SO vs Suricata & Zeek

[BradMic]

I'm wondering what the benefit would be to installing a SO distributed architecture (manager and some forward nodes as sensors) as opposed to installing Suricata and Zeek on systems to act as sensors. We already have an Elastic cluster used by ~250 elastic agents to forward log data to. If I installed SO, I wouldn't need the ELK portion so what benefit would I gain by installing SO instead of just Suricata and Zeek and then using elastic agent integrations to foward the Suircata and Zeek data to our existing ES cluster? TIA

[dougburks]

Using our Security Onion distributed architecture allows you to take advantage of our centralized management so that you can do everything from one manager rather than having to individually manage a bunch of different sensors.

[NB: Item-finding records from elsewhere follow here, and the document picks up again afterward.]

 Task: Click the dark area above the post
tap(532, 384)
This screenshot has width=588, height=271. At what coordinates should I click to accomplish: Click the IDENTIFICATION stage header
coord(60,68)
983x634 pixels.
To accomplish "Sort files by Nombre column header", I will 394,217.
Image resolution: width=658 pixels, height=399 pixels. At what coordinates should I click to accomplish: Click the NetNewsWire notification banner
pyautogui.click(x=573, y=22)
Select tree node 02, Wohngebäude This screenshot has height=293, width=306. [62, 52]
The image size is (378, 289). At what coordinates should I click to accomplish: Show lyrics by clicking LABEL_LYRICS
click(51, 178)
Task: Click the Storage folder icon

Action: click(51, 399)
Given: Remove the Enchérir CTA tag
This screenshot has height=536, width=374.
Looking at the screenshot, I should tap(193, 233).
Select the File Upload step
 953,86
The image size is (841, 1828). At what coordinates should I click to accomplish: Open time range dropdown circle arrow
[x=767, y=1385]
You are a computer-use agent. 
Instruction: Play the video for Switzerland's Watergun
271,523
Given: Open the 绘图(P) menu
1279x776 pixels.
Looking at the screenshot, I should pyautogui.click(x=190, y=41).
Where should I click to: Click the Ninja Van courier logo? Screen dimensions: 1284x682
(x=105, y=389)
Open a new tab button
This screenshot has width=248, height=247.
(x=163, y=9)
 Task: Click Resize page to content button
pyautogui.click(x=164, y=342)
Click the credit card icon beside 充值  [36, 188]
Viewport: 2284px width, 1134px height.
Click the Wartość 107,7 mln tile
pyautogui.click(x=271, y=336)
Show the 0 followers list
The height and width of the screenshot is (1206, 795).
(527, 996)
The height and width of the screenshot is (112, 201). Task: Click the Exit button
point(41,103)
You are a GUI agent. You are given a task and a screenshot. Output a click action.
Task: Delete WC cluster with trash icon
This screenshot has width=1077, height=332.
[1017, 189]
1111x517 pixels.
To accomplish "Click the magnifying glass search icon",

You might also consider a best-of-both-worlds approach by building a full Security Onion deployment including the Elastic stack (so that you can take full advantage of our Alerts interface, dashboards, threat hunting, pcap and other capabilities) and then configuring cross cluster search so that you can query both Elastic deployments from one location.

[BradMic]

Thanks for responding so quickly Doug. I have installed the manager node and am currently installing the sensors. My plan is to install a manager node so I can centrally control the sensors using Grid in SOC. I will then install the elastic agent on the sensors and use the Suricata and Zeek integrations to forward the data to our existing Elastic cluster so we have a single pane of glass for analysis. With this plan, I don't think I need ELK running on any nodes. When running the so-setup-network script on the manager node, I wasn't given the option to not install the Elastic stack (I remember in an older version of so-setup that was something you could select). If I choose not to use the Elastic stack in SO, how would I go about making sure that no resources are being used by ELK on the manager node? Please feel free to point out any flaws/gotchas with this approach.

[petiepooo]

Some observations from someone who's used Security Onion since the v14.04 release...
Among other things, it gives you a huge collection of excellent dashboards, the alerts/hunts pages, a case management tool, and several research tools. Plus I haven't found anything that parallels Security Onion's capability to easily pivot from zeek or suricata to the associated raw pcaps, if that's your thing. I recommend you at least try a standard grid deployment first to see what parts you like.
I have found it's best treated as an appliance (or collection of appliances) rather than just an app, as the setup script makes assumptions that aren't always sysadmin-friendly. If you want to use an existing Elastic cluster, you're already stepping out of the normal deployment and published best practices, but it sounds like you likely have the skill needed to mold SO to your vision anyway.
You may have deployed a Manager/Search node already instead of just Manager, which is what I was going to suggest you do. That way you can get it working as designed, figure out the default pipelines, adapt it to use your ES cluster, and finally disable the unneeded states on the manager. You will need a solid base of SaltStack knowledge if you haven't built that up already.
To answer your most recent question, I think you would fiddle with the .../default/pillar/top.sls file to disable the states that start your ELK containers.
Incidentally, you could also manage your fleet of elastic agents via Security Onion.